Browser screenshot can be taken to check if it is working

In [None]:
# driver.save_screenshot('1.jpg')

Get the number of last page to scrape

In [None]:
last_page = driver.find_elements(By.CSS_SELECTOR, '.bc-link.refinementFormLink.pageNumberElement.bc-color-link')
last_page_no = int(last_page[-1].text)
last_page_no

5

Scrape data from the fields and store them in respective lists

In [None]:
title_list, author_list, narrator_list, length_list, \
release_date_list, language_list, rating_list = [], [], [], [], [], [], []
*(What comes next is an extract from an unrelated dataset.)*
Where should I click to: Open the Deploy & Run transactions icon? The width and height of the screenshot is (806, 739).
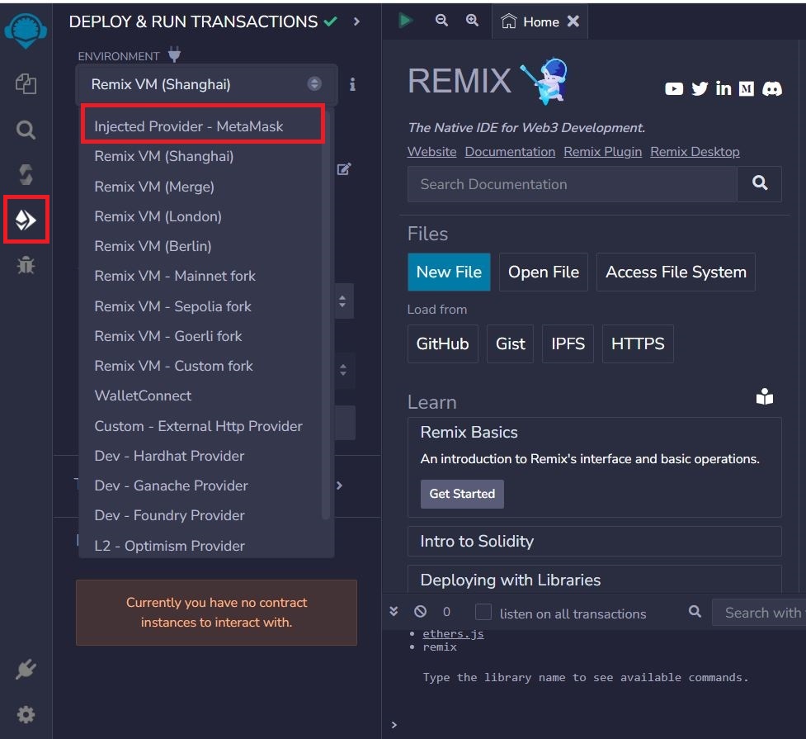[x=26, y=220]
for page in range(last_page_no):
  print('Page', page+1)
  box = driver.find_elements(By.CSS_SELECTOR, '.bc-col-responsive .bc-col-6')
  
  for item in box:
      
      name = item.find_element(By.CSS_SELECTOR, 'h3 a').text

      # returns list if the book has multiple authors listed, so use find_elements
      authors = item.find_elements(By.CSS_SELECTOR, '.bc-list-item.authorLabel a')
      # if multiple authors, returns like this - ['Jodi Picoult', 'Jennifer Finney Boylan']
      author = ', '.join([i.text for i in authors])

      # same pattern with authors if multiple narrators
      narrated_by = item.find_elements(By.CSS_SELECTOR, '.bc-list-item.narratorLabel a')
      narrator = ', '.join([i.text for i in narrated_by])

      length_audio = item.find_element(By.CSS_SELECTOR, '.bc-list-item.runtimeLabel span').text
      length = length_audio.removeprefix('Length: ')
   
      dates = item.find_element(By.CSS_SELECTOR, '.bc-list-item.releaseDateLabel span').text
      release_date = dates.removeprefix('Release date: ')

      language = item.find_element(By.CSS_SELECTOR, '.bc-list-item .languageLabel span').text
      language = language.removeprefix('Language: ')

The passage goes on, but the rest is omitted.